Allergy Friendly Veggie Dip

 

 

 

 

 

 

 

 

 

 

This dip works great for a group when you have allergies to cater to.

1 container sour cream, lite sour cream, or reduced cream (in NZ), about 8 oz. or 280 grams

1 package cream cheese or similar cheese, 8 ounces or 250 grams

1/4 teaspoon garlic powder (not garlic salt)

1/4 teaspoon salt

1/2 teaspoon chopped chives

1/4 teaspoon rubbed parsley

1/4 teaspoon paprika

1/4 cup cooked, chopped bacon (make sure it is gluten-free and also avoids other ingredients your group may be allergic to)

Mix. Chill until flavors blend. Serve.

Other options: For a smaller amount, leave out the cream cheese and halve the spices and bacon. Experiment with your own spices. Bacon isn’t necessary.

The key to making this friendly to allergy sufferers is to use simple ingredients rather than spice mixes or packets that often contain allergens.
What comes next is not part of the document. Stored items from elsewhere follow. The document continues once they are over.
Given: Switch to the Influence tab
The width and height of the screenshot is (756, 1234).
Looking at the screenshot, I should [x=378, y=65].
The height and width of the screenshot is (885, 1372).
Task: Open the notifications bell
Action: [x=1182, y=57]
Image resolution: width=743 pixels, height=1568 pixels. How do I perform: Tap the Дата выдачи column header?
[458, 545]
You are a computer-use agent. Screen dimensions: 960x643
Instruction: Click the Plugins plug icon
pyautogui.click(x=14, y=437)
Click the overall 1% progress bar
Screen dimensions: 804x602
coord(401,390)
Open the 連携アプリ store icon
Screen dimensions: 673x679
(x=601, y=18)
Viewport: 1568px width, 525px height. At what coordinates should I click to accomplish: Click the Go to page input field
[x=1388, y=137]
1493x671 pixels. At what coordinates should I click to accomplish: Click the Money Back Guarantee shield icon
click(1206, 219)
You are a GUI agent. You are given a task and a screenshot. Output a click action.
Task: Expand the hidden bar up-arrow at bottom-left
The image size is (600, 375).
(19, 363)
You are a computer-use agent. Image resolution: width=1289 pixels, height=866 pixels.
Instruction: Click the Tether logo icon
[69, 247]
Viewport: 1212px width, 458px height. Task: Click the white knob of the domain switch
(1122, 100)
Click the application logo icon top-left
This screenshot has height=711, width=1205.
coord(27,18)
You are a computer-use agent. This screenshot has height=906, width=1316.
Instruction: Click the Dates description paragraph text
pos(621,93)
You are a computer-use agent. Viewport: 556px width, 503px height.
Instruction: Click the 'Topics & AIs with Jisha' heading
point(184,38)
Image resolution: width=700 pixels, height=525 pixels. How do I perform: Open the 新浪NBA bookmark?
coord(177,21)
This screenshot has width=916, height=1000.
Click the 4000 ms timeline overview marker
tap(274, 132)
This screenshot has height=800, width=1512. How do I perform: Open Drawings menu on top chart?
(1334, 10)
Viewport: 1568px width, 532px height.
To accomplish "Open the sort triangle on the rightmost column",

I make a veggie and cracker tray with regular crackers for the crowd, and a separate tray with allergy-friendly crackers and mark the tray. (For example: gluten-free, egg-free, soy-free, sugar-free.) That allows allergy sufferers to dip without worrying that the wrong crackers have been dipped in their dip.

Note: The photo above shows a great veggie tray to use with your dip at Christmas.